The Observation Of Transient Species Using a TOF-MS
Researcher: Dr. Mark Blitz, School of Chemistry, University of Leeds.
An example of the use of the Kore Mini-TOF for the measurement of bimolecular rate constants of reactions between molecules: NO2 + ClSO, and NO2 + SO.
Aim of experiment: to monitor the appearance and decay of short-lived radicals produced during photolysis of Cl2SO, and to determine the radical reaction rate constants with added reagents (NO2).
Method: use 248nm photolysis laser to create radicals from Cl2SO in the presence of NO2 and then probe the radical population using a second ionising laser of 118nm wavelength.
Experimental: when excited with 248nm light the molecule Cl2SO can produce short lived radicals in two ways:
Cl2SO = Cl + ClSO
Cl2SO = Cl2 + SO
97% of Cl2SO molecules convert according to the upper pathway, and 3% following the lower pathway. A mass spectrum shows the two molecules produced during irradiation.
Following a photolysis laser pulse to create the radical species, a second ionising laser with a frequency of 118nm was used to plot the relative concentration of these radicals as a function of elapsed time (out to 30 milliseconds).
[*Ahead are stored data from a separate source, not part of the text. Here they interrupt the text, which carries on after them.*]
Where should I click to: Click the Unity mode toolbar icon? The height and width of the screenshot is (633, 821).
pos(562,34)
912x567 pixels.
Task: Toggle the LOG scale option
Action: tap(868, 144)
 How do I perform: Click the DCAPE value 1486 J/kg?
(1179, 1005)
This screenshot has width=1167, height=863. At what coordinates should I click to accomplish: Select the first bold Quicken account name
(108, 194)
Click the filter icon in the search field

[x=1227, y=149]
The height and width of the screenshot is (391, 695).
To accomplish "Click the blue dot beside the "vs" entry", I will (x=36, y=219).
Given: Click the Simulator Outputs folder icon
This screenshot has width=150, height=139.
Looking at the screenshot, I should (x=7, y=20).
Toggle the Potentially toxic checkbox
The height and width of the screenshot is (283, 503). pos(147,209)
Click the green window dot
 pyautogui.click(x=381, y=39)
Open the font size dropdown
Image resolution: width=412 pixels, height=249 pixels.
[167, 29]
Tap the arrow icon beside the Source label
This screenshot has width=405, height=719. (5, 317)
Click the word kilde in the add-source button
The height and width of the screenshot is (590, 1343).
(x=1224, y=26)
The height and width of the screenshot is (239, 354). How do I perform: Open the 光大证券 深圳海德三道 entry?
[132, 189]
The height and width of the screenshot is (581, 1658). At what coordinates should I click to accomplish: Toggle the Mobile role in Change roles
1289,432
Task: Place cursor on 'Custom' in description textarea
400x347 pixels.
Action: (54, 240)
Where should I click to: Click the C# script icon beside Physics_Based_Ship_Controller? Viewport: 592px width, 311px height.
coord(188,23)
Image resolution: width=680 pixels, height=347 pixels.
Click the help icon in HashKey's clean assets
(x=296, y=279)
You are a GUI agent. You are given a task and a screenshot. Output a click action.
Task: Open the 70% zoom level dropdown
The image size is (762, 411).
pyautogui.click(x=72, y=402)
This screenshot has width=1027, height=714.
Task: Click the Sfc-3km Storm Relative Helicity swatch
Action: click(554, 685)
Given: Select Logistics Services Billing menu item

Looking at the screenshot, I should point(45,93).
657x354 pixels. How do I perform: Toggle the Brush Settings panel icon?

This is achieved by varying the delay time between the firing of the two lasers. The radicals were monitored by ionisation of these radical (R→R+) with their subsequent detection via the TOF-MS.
From these graphs, rate constants, kobs, can be calculated:
[Radical] = [Radical]0 x exp(-kobst)
By varying NO2 in the system, the bimolecular rate constants, kbim, for reaction of ClSO + NO2 and SO + NO2 can be determined from kobs = kbim [NO2]; kbim equals the slope from plot of kobs vs [NO2].